/---

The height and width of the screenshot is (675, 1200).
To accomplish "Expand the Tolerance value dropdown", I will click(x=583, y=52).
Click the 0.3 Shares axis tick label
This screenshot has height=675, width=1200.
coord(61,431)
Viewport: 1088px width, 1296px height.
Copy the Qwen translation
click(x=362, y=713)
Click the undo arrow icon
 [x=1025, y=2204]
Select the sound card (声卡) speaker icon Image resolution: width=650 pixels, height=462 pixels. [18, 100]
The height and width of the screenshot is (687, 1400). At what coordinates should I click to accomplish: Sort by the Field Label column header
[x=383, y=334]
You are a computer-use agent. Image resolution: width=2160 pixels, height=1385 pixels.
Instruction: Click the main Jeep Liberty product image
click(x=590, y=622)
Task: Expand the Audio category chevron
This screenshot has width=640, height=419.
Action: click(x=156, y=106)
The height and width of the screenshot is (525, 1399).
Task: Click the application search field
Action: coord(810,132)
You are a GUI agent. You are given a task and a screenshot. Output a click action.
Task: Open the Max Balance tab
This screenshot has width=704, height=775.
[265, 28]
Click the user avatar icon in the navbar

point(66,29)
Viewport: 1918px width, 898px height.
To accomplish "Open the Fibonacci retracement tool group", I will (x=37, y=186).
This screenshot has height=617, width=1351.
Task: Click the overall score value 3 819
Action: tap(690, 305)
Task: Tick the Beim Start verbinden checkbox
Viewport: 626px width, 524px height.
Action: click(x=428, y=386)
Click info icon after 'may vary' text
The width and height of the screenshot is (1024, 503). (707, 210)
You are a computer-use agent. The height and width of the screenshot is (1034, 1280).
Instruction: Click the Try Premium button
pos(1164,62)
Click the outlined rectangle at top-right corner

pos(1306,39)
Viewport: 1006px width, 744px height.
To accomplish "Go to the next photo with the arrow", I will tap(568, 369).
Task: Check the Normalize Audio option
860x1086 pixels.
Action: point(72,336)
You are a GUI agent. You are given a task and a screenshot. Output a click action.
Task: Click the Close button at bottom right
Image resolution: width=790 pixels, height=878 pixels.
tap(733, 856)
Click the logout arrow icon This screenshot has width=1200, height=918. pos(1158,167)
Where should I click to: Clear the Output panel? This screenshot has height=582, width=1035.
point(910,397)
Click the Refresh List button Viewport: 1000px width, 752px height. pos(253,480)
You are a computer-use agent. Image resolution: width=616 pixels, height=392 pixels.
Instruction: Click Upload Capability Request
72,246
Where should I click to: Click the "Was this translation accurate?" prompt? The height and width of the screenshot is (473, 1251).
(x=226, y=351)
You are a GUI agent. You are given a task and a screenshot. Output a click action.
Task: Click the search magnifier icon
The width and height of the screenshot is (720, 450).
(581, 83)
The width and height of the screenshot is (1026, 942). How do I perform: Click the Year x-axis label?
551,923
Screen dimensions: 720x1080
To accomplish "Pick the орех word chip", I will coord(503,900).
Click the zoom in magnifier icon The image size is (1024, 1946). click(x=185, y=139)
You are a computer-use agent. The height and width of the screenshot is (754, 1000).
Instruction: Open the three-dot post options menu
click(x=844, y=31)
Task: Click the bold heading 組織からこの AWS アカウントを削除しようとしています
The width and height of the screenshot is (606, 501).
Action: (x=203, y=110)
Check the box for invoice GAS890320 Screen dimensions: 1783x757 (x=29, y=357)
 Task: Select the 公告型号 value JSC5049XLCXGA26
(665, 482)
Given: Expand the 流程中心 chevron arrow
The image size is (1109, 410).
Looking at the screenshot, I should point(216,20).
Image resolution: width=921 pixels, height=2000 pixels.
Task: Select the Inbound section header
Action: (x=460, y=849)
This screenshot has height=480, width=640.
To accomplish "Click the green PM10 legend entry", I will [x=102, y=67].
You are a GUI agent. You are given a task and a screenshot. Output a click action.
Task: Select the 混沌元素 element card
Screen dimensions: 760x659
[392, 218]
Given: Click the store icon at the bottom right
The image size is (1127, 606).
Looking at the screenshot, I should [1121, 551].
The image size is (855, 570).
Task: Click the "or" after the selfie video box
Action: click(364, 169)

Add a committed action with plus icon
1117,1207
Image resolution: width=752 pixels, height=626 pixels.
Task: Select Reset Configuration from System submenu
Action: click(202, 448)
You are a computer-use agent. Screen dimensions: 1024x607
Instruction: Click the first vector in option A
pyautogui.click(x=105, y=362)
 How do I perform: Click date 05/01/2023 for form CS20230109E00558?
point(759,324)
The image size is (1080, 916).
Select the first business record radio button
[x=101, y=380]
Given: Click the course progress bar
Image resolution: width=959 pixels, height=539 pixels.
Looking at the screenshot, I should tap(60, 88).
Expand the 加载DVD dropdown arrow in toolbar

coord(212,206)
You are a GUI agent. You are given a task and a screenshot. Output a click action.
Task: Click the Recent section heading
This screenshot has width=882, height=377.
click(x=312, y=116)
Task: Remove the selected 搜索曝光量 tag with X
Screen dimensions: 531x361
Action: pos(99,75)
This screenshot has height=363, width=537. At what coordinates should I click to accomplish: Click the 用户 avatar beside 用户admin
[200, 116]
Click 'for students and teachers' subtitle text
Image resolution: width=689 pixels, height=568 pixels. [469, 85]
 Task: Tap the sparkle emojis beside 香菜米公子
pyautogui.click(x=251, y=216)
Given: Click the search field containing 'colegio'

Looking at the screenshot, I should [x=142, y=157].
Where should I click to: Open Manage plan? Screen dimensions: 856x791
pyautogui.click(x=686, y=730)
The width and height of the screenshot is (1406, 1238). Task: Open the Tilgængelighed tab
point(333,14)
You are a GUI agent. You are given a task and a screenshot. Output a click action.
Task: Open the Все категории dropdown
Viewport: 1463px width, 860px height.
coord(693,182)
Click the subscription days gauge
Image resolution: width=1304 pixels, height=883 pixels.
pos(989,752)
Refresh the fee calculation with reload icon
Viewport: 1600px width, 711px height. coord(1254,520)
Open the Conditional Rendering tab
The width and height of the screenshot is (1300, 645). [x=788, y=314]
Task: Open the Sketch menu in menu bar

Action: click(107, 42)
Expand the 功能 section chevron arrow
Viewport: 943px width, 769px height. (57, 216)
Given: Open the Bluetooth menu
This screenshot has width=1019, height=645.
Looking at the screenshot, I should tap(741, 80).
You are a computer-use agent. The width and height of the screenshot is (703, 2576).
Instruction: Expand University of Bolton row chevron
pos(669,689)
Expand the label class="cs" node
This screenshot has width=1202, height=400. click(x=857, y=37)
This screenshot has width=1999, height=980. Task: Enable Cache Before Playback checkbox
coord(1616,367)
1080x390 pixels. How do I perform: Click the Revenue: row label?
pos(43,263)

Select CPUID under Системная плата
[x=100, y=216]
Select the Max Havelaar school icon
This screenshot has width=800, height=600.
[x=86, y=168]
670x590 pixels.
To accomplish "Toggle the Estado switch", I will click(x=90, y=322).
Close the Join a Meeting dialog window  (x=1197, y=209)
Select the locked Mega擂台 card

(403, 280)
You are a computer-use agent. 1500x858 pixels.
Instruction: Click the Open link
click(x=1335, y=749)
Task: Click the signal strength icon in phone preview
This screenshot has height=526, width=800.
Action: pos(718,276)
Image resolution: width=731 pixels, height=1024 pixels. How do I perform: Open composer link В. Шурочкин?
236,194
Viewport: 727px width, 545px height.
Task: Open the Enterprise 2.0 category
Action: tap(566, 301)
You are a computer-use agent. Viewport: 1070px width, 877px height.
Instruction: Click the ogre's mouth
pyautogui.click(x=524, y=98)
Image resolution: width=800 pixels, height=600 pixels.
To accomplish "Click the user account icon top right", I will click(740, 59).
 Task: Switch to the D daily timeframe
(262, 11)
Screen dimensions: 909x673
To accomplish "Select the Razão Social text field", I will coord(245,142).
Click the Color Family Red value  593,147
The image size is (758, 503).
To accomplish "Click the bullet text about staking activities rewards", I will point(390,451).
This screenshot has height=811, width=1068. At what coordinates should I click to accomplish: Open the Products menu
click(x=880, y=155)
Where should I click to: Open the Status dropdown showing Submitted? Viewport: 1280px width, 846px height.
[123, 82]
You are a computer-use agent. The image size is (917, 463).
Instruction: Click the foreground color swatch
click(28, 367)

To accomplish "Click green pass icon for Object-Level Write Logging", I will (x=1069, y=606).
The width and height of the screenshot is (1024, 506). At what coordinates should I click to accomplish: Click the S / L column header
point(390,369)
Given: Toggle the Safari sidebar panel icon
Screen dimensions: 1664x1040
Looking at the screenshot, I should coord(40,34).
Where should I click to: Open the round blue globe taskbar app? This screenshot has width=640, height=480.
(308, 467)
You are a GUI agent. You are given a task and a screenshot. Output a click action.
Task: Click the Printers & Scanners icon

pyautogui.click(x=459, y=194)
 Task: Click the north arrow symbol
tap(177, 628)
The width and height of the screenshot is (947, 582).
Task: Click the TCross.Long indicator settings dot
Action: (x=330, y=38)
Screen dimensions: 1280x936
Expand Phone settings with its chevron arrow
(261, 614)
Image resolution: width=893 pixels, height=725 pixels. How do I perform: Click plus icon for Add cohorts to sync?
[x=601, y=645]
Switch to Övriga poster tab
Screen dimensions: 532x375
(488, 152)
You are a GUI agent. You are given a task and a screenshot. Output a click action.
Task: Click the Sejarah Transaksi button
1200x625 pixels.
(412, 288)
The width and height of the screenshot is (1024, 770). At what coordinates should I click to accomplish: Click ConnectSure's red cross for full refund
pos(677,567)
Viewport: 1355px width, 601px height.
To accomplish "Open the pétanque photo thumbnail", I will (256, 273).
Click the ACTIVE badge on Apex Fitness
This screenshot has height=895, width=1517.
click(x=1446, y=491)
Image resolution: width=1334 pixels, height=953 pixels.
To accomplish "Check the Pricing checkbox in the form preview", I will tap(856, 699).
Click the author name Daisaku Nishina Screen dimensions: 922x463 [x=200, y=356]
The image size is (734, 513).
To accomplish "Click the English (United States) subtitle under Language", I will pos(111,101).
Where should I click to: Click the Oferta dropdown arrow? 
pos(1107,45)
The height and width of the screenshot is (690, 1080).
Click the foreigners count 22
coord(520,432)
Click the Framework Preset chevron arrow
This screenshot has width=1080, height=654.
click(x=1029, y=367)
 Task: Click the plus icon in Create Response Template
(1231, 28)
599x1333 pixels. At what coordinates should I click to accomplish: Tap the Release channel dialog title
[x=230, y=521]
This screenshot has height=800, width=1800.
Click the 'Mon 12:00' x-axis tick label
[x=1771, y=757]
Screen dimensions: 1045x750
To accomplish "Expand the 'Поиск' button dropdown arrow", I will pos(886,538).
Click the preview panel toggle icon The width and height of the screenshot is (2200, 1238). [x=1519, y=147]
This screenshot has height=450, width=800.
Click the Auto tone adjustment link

\---

__What the task requires__
Give again, word for word, the lines of the listing, starting at its first line and ending with the line containing "Viewport: 1006px width, 744px height.".

__Solution to the exercise__
The height and width of the screenshot is (675, 1200).
To accomplish "Expand the Tolerance value dropdown", I will click(x=583, y=52).
Click the 0.3 Shares axis tick label
This screenshot has height=675, width=1200.
coord(61,431)
Viewport: 1088px width, 1296px height.
Copy the Qwen translation
click(x=362, y=713)
Click the undo arrow icon
 [x=1025, y=2204]
Select the sound card (声卡) speaker icon Image resolution: width=650 pixels, height=462 pixels. [18, 100]
The height and width of the screenshot is (687, 1400). At what coordinates should I click to accomplish: Sort by the Field Label column header
[x=383, y=334]
You are a computer-use agent. Image resolution: width=2160 pixels, height=1385 pixels.
Instruction: Click the main Jeep Liberty product image
click(x=590, y=622)
Task: Expand the Audio category chevron
This screenshot has width=640, height=419.
Action: click(x=156, y=106)
The height and width of the screenshot is (525, 1399).
Task: Click the application search field
Action: coord(810,132)
You are a GUI agent. You are given a task and a screenshot. Output a click action.
Task: Open the Max Balance tab
This screenshot has width=704, height=775.
[265, 28]
Click the user avatar icon in the navbar

point(66,29)
Viewport: 1918px width, 898px height.
To accomplish "Open the Fibonacci retracement tool group", I will (x=37, y=186).
This screenshot has height=617, width=1351.
Task: Click the overall score value 3 819
Action: tap(690, 305)
Task: Tick the Beim Start verbinden checkbox
Viewport: 626px width, 524px height.
Action: click(x=428, y=386)
Click info icon after 'may vary' text
The width and height of the screenshot is (1024, 503). (707, 210)
You are a computer-use agent. The height and width of the screenshot is (1034, 1280).
Instruction: Click the Try Premium button
pos(1164,62)
Click the outlined rectangle at top-right corner

pos(1306,39)
Viewport: 1006px width, 744px height.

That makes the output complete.